Your instructions
Tally up the lines below that carry the word "computer", answering with the figure alone.

The data
((

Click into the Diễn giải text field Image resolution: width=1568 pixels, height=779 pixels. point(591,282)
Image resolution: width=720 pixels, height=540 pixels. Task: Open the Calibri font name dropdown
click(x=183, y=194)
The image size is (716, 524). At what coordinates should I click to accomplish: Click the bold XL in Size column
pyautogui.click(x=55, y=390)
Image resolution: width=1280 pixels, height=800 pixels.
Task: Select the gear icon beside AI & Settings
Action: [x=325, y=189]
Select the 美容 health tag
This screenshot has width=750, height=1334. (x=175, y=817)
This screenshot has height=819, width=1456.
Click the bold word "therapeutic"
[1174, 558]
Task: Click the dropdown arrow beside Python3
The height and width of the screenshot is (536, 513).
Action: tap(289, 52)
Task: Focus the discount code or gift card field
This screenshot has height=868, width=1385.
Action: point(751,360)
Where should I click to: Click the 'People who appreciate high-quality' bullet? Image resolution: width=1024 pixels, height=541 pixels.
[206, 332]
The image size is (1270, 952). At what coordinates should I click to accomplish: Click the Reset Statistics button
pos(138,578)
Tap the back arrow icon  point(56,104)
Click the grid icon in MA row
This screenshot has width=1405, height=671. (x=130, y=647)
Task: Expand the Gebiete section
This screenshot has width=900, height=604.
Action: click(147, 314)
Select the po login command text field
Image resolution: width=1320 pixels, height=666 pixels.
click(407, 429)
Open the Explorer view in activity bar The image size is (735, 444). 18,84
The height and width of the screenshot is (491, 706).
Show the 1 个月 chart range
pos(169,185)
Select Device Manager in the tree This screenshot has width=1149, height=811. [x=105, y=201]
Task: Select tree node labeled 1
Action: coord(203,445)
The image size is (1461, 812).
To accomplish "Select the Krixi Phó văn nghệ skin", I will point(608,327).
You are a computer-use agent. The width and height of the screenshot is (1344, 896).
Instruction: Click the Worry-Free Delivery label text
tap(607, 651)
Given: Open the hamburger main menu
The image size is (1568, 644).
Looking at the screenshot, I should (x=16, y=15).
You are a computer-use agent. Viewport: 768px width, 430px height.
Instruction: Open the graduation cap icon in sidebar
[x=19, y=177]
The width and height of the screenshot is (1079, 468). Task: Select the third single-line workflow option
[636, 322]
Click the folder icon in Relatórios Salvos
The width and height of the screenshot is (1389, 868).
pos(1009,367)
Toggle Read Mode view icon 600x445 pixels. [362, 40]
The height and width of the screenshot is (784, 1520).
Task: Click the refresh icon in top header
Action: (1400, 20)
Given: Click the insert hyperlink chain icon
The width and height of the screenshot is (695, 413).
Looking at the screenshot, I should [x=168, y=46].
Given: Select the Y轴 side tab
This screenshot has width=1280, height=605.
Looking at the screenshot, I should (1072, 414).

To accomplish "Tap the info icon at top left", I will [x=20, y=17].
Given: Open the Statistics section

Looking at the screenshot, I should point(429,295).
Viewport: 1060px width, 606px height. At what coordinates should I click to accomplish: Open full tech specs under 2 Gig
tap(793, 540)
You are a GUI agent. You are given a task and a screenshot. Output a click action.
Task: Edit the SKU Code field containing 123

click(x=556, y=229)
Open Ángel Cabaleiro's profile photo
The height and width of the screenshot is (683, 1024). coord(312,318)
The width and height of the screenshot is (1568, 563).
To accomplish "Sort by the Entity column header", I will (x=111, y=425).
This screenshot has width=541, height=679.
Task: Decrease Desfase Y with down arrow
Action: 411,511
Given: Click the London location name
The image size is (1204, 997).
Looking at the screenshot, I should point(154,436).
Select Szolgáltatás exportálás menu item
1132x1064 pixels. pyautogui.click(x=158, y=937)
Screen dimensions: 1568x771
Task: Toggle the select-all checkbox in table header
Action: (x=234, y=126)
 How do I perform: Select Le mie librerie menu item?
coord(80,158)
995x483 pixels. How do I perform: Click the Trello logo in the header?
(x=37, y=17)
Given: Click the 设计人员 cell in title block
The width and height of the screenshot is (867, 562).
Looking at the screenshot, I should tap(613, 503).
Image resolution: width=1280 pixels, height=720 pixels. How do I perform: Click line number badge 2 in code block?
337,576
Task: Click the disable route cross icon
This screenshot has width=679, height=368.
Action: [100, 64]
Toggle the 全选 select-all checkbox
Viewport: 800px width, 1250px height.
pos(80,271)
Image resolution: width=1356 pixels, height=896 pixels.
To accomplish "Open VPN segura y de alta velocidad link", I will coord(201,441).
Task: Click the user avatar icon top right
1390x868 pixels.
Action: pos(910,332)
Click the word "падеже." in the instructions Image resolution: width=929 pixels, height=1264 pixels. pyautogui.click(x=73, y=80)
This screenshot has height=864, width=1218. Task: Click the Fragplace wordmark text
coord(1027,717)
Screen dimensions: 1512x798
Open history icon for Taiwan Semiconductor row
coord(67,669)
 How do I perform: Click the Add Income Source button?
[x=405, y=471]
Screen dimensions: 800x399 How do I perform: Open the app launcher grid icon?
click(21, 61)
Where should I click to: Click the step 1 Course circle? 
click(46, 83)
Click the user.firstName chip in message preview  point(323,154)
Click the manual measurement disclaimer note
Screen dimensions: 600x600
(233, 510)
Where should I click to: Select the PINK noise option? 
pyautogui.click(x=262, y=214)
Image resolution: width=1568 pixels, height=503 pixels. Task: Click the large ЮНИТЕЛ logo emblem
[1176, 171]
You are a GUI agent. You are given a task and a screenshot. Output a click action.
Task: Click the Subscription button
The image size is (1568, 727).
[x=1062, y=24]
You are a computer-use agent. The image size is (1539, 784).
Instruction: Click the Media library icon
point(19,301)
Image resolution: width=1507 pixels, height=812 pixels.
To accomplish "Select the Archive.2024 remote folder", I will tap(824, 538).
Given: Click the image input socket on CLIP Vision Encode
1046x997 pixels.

))

The answer
3